WARNING: Spoilers for movies that are 19 and 36 years old found within this post
Hagar the Horrible, 10/9/16
“Yes, Hagar, I found this mermaid tangled in a fisherman’s net, and yes, she promised me any price to free her. And so I took what was my due: her daughter, who I’m going to bring to the zoo to sell to the zookeeper. Don’t judge! I’m tired of the dangerous world of being a Viking. Do you know how many gold pieces I can make from selling her? Enough to never live in hunger or fear again! She said I could have anything if I freed her! Anything! I kept my end of the bargain!”
Judge Parker, 10/9/16
Years ago, I went on a date with a woman who picked the movie we would see: My Best Friend’s Wedding. The plot, if you’ve never seen it, involves Julia Roberts realizing she’s in love with her best friend, Dermot Mulroney, right as he’s about to marry Cameron Diaz, and she decides to sabotage their relationship. The date was unsuccessful, in part, because of our wildly differing reactions to the movie. She wanted Julia Roberts’ character to be more sympathetic, when in fact she becomes less so over the course of the movie. I, on the other hand, had fallen in love with the movie at a particular turning point, when everything I knew about conventional movie narratives taught me that Julia Roberts was about to confess the truth of her evil plotting to Dermot Mulroney and they would start growing closer; instead, she decides to double down on the madness. I thought about my dad describing to me the first time he saw the Stanley Kubrick version of The Shining; towards the climax of that movie, Scatman Crothers arrives at the Overlook Hotel to rescue the protagonist, only to be immediately murdered by Jack Nicholson. This doesn’t happen in the book, and my dad, who had read the book before seeing the movie, told me that when he saw this he thought, “Oh my God — anything could happen now.” That’s what I thought during My Best Friend’s Wedding (it’s the scene where Julia Roberts starts telling people Rupert Everett is her fiancé), and it’s a narrative high I’ve been chasing, and aspiring to in my own writing, ever since.

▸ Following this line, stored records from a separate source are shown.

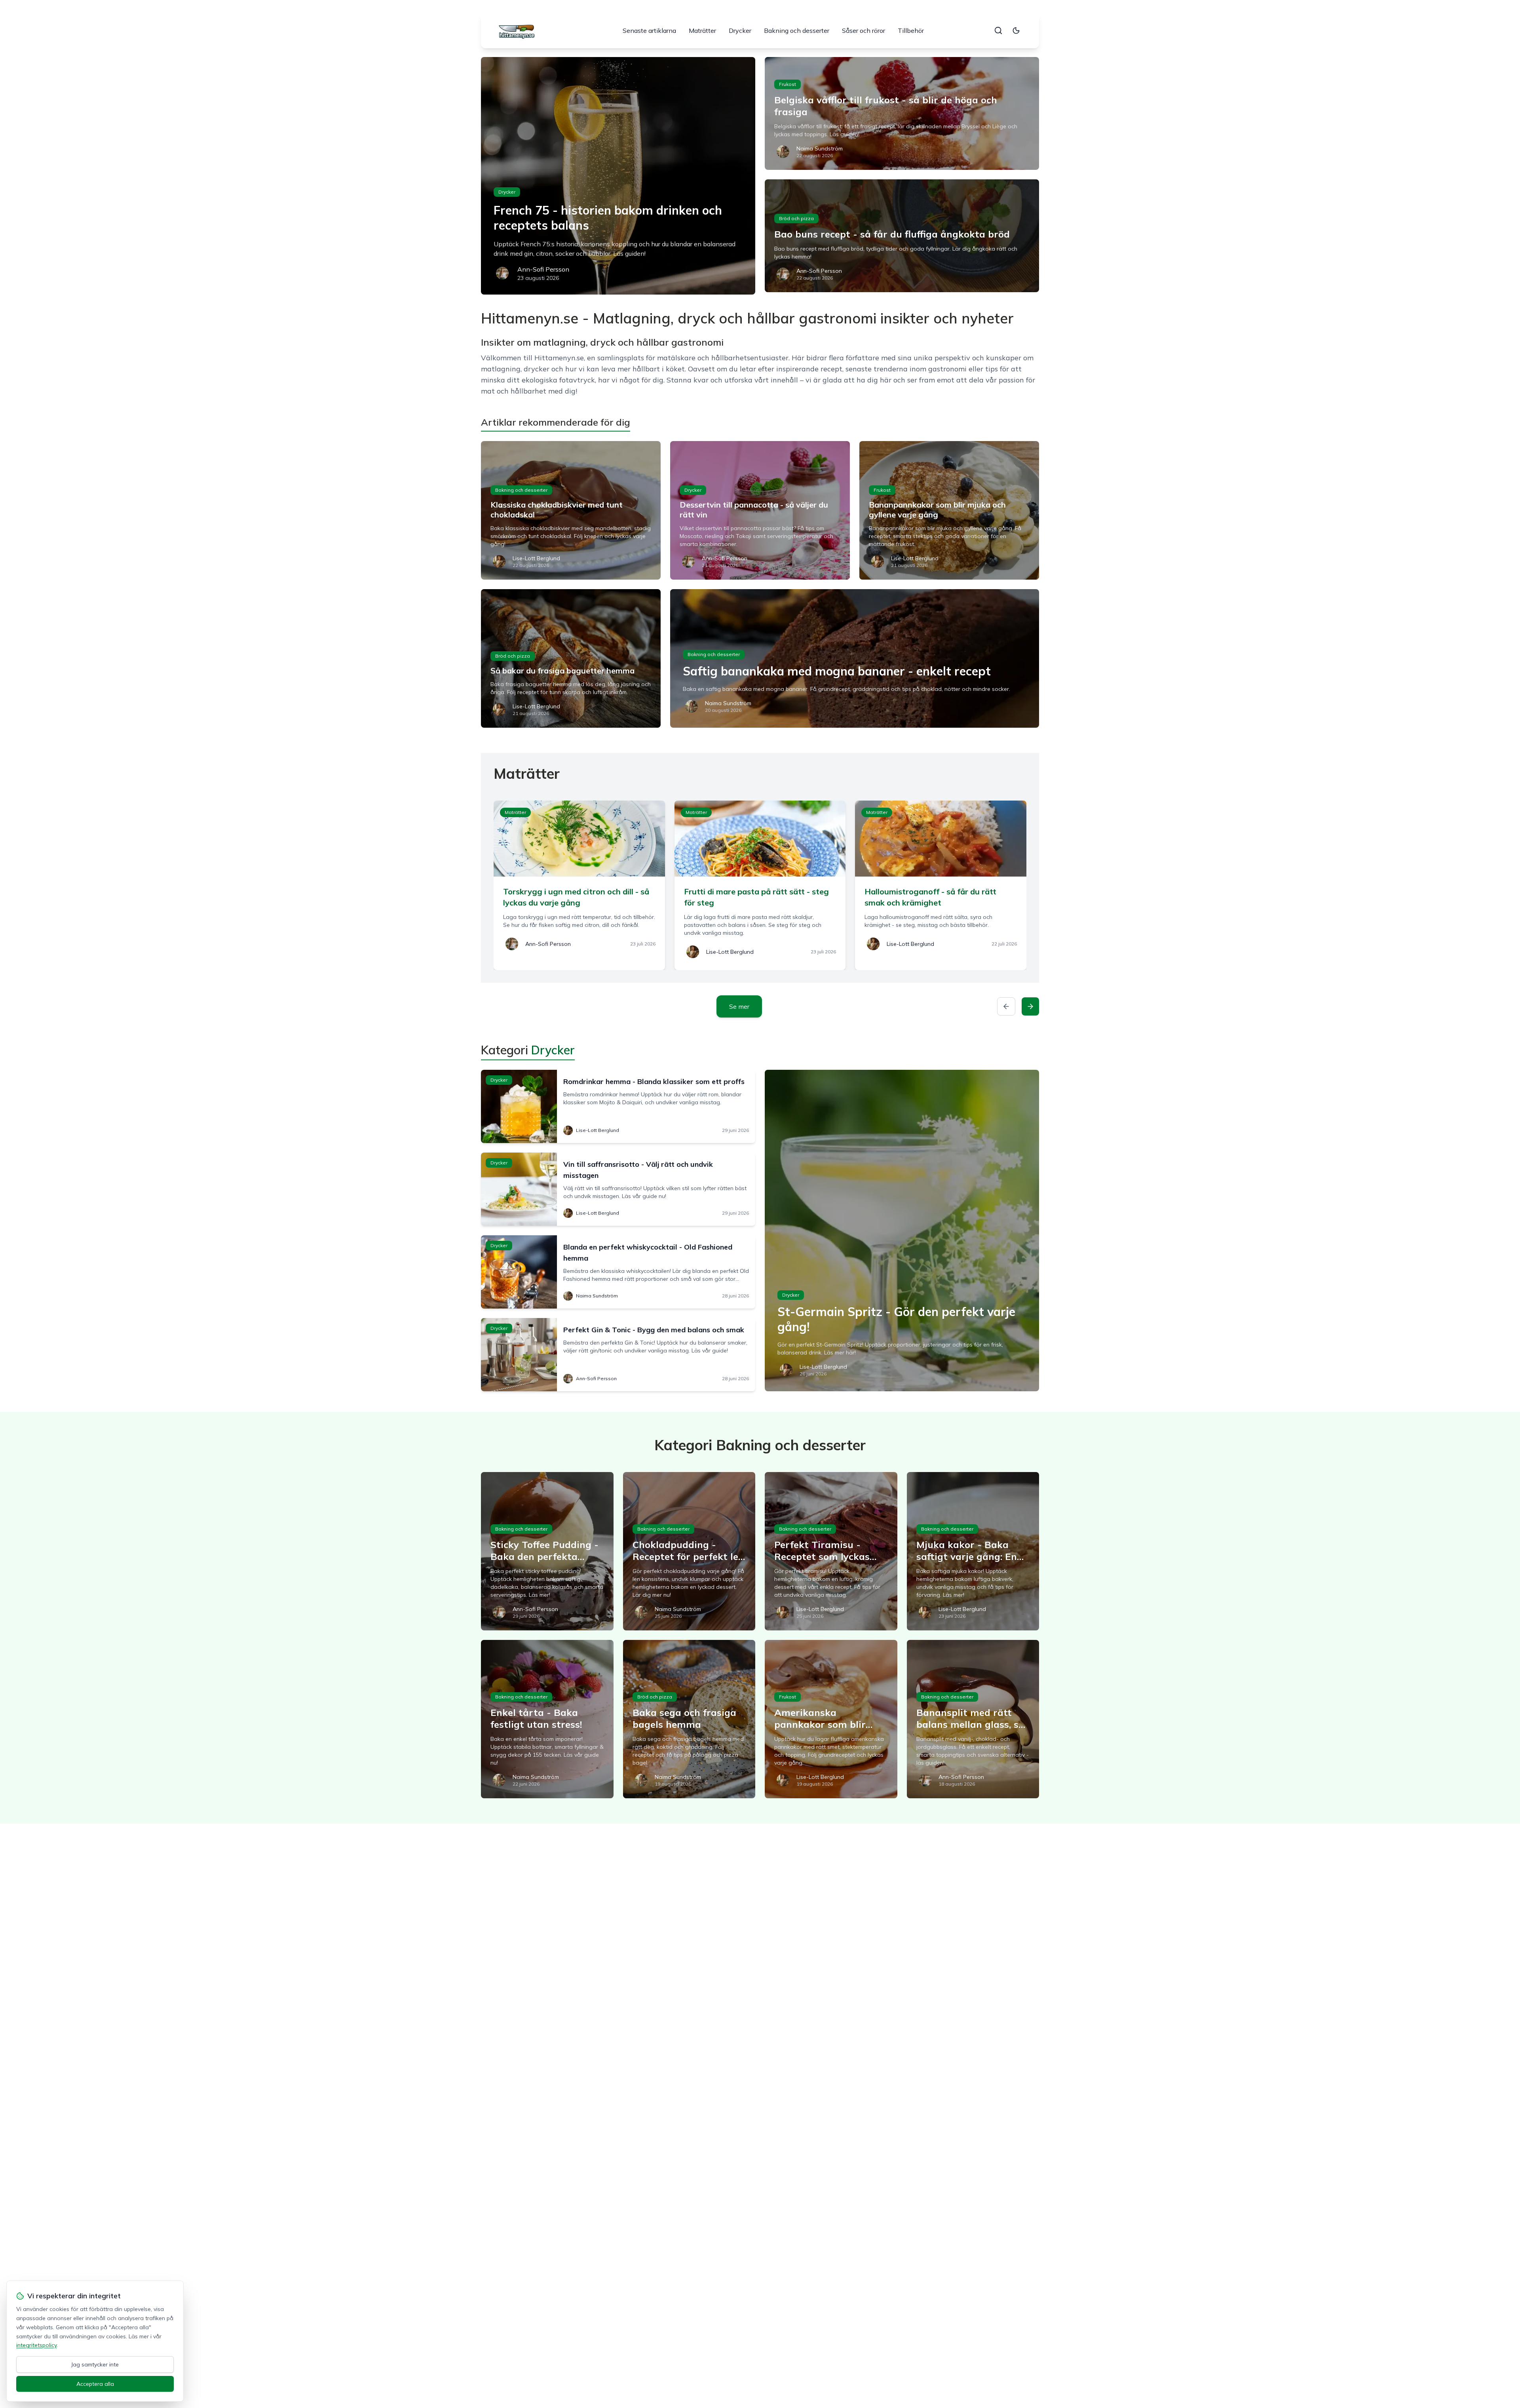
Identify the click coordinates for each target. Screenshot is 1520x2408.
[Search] (998, 30)
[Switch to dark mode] (1016, 30)
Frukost (787, 84)
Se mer (739, 1006)
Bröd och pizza (796, 218)
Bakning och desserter (796, 30)
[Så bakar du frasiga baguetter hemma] (571, 658)
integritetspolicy (36, 2345)
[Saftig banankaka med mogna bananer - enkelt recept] (854, 658)
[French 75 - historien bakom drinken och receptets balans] (618, 176)
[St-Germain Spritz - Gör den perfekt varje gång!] (902, 1230)
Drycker (740, 30)
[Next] (1030, 1006)
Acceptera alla (95, 2383)
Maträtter (702, 30)
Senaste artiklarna (649, 30)
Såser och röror (863, 30)
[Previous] (1006, 1006)
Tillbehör (911, 30)
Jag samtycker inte (95, 2364)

Anyway, there’s been a distinct shift in narrative tone in Judge Parker since Ces Marciuliano took over writing duties a few weeks ago, but I hadn’t experienced that feeling until now, looking at the next to last panel, when those shipping containers — containers Neddy browbeat her engineer/lover-to-be into using as the building blocks of her factory, then browbeat some poor sap into selling her below cost — collapsing in an awful ballet of twisted metal and, I hope, shattered bodies. Anything can happen now, you guys. Anything can happen.